Reproduce the rows below word for word, from the start of the rows through the line that contains "(x=331, y=247)", with both ends included. Leave the pictures out of your answer.
##############################
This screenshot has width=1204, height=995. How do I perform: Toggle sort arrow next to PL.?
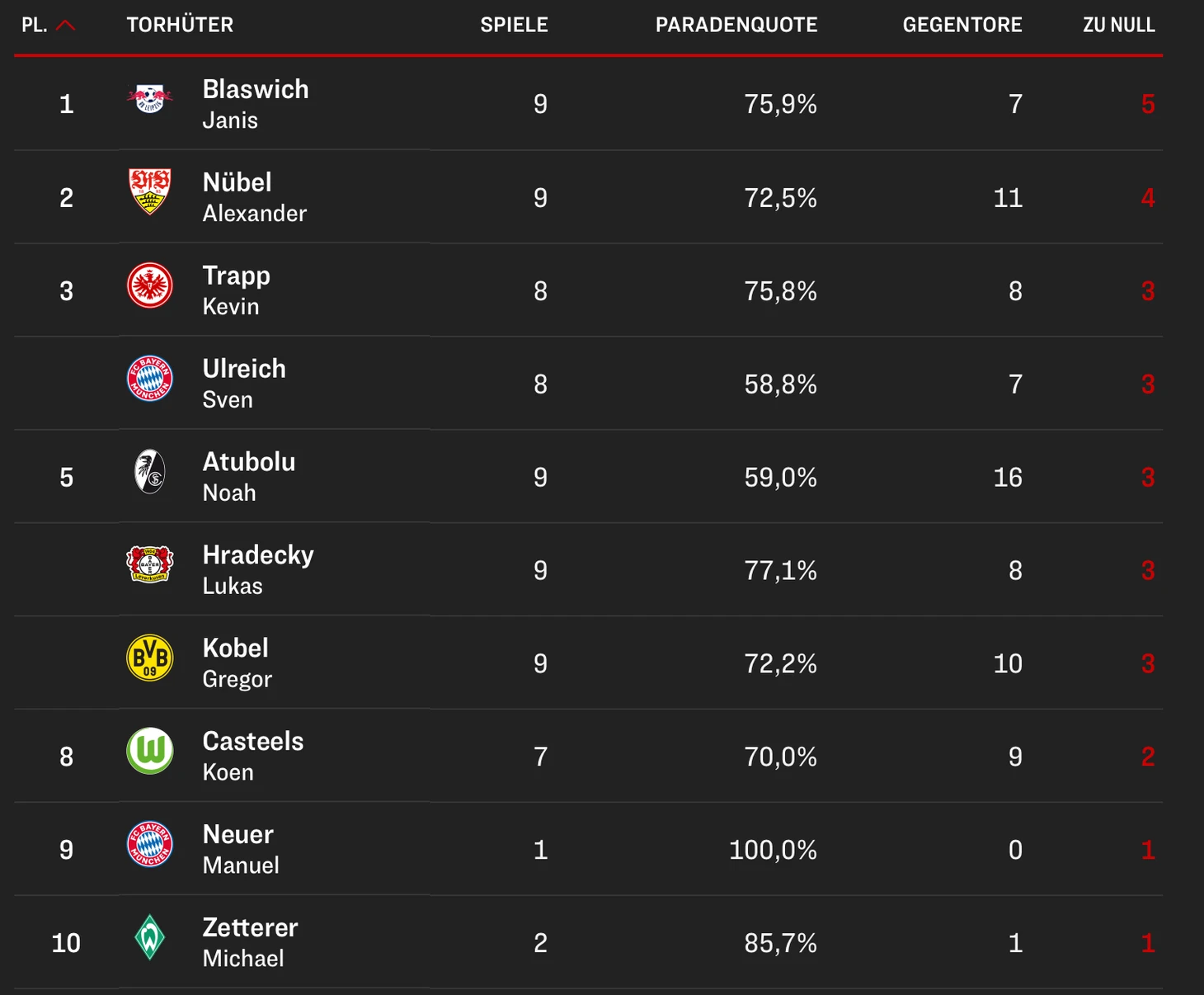point(66,26)
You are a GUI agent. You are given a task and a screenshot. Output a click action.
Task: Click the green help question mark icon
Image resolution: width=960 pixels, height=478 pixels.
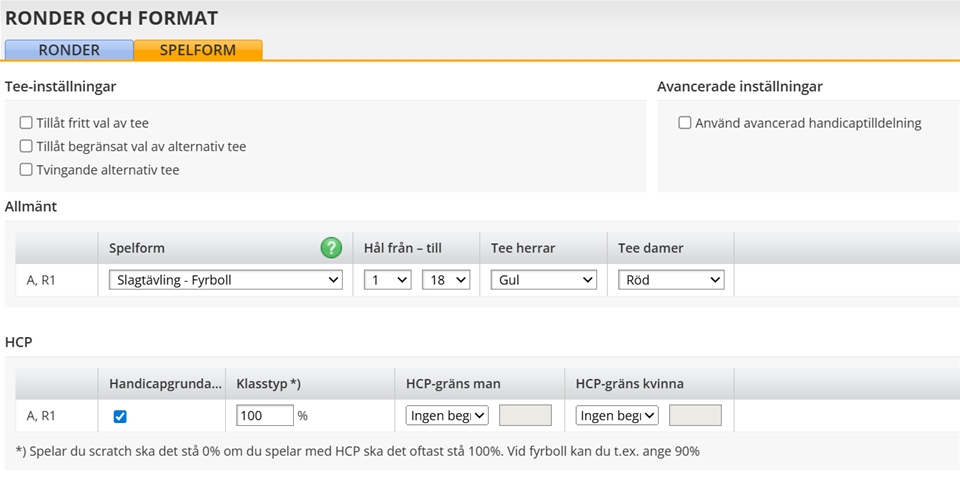(x=331, y=247)
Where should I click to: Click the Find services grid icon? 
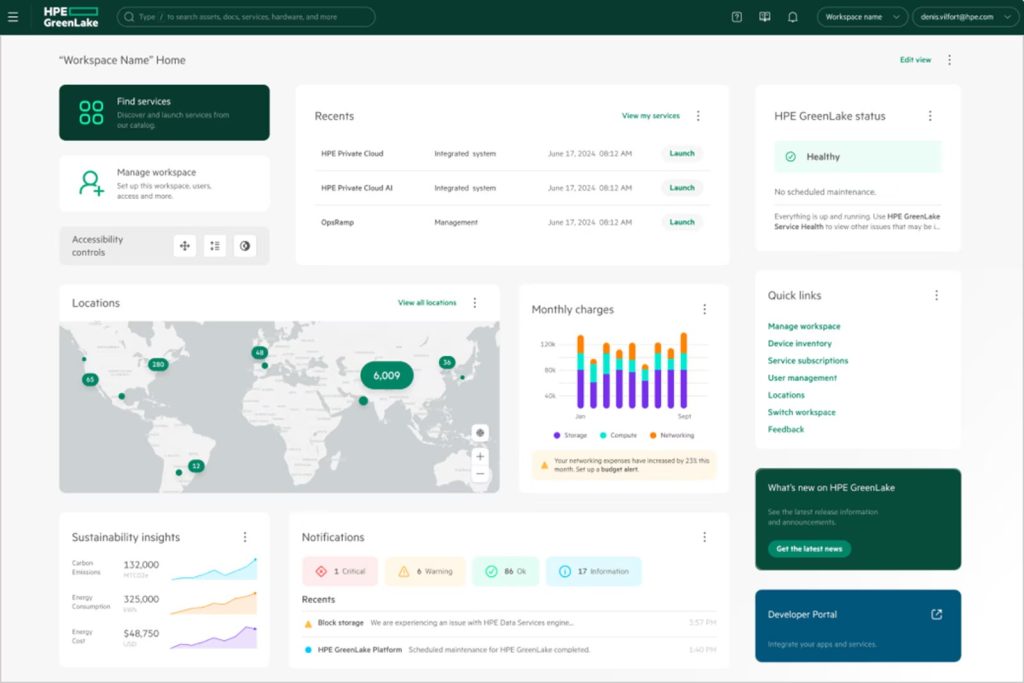(x=91, y=112)
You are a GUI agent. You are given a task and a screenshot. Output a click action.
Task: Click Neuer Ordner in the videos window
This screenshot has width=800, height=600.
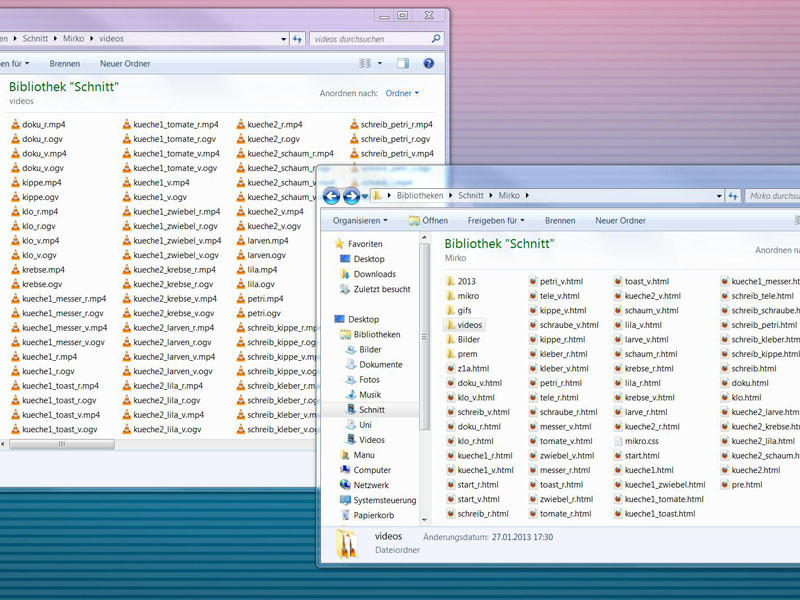coord(125,63)
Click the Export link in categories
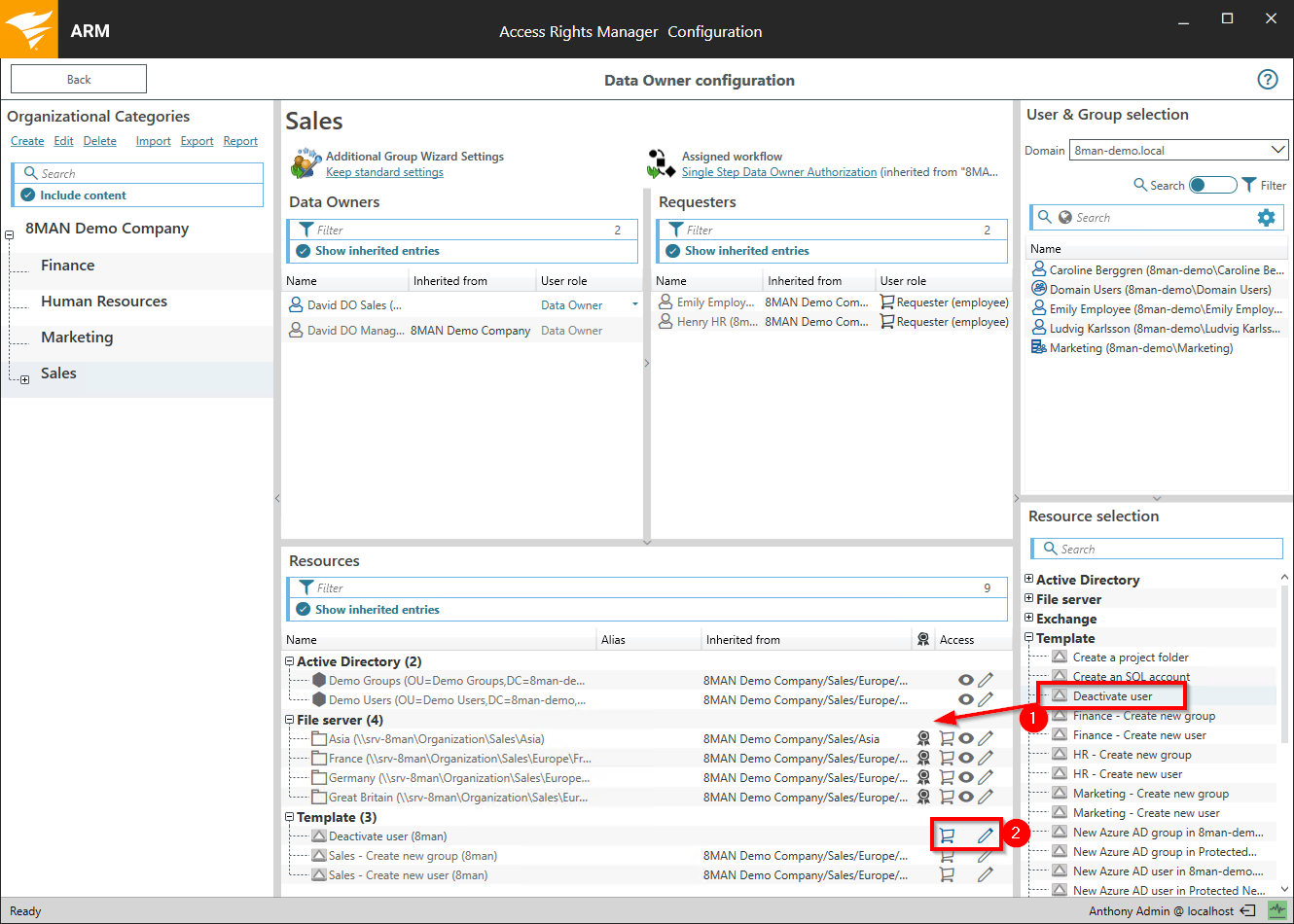 pos(197,141)
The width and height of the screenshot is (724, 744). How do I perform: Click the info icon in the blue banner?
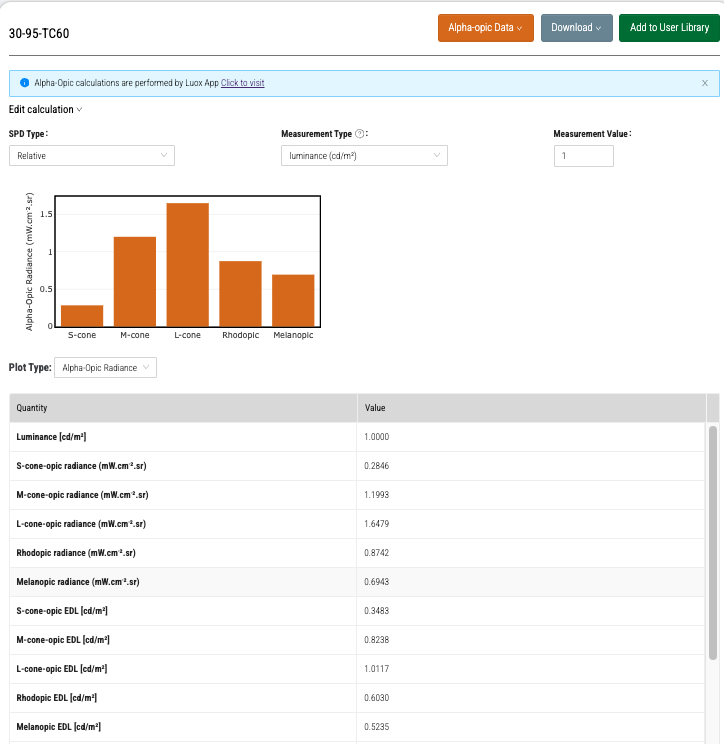coord(24,83)
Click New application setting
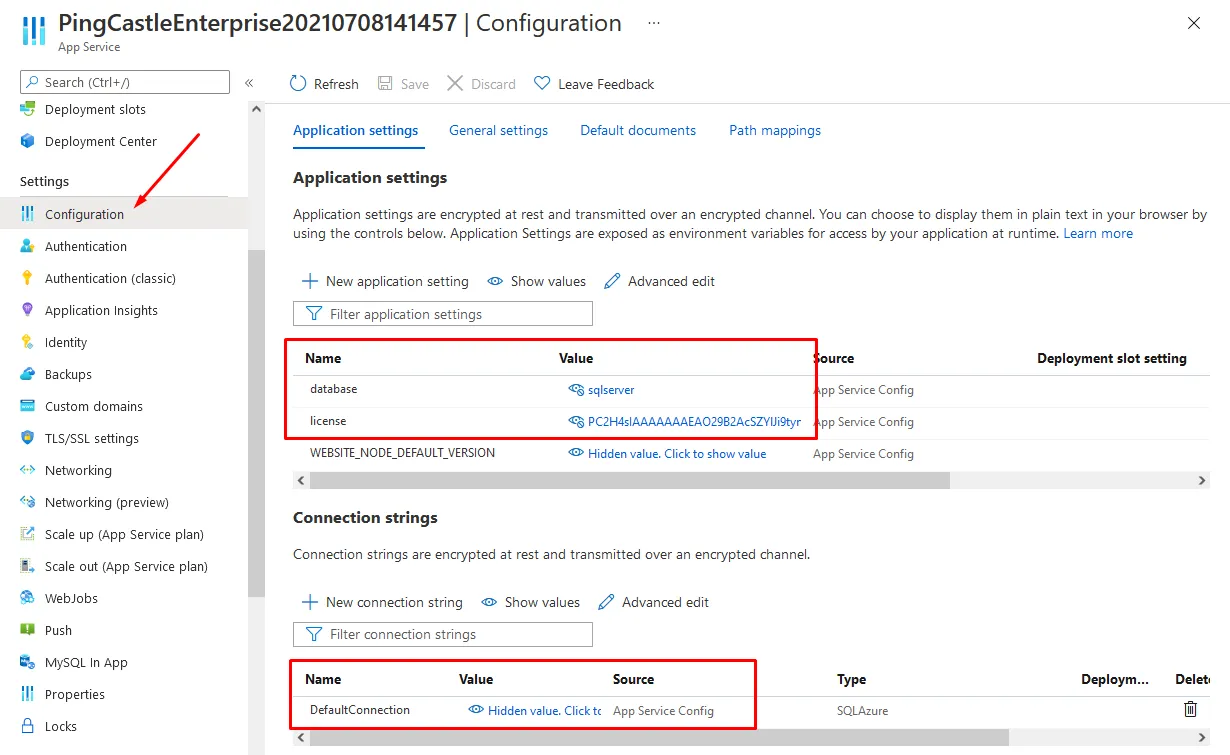 coord(385,281)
##############################
**Written reply**.
This screenshot has width=1204, height=995. How do I perform: Toggle sort arrow next to PL.?
point(66,26)
You are a GUI agent. You are given a task and a screenshot. Output a click action.
Task: Click the green help question mark icon
Image resolution: width=960 pixels, height=478 pixels.
(x=331, y=247)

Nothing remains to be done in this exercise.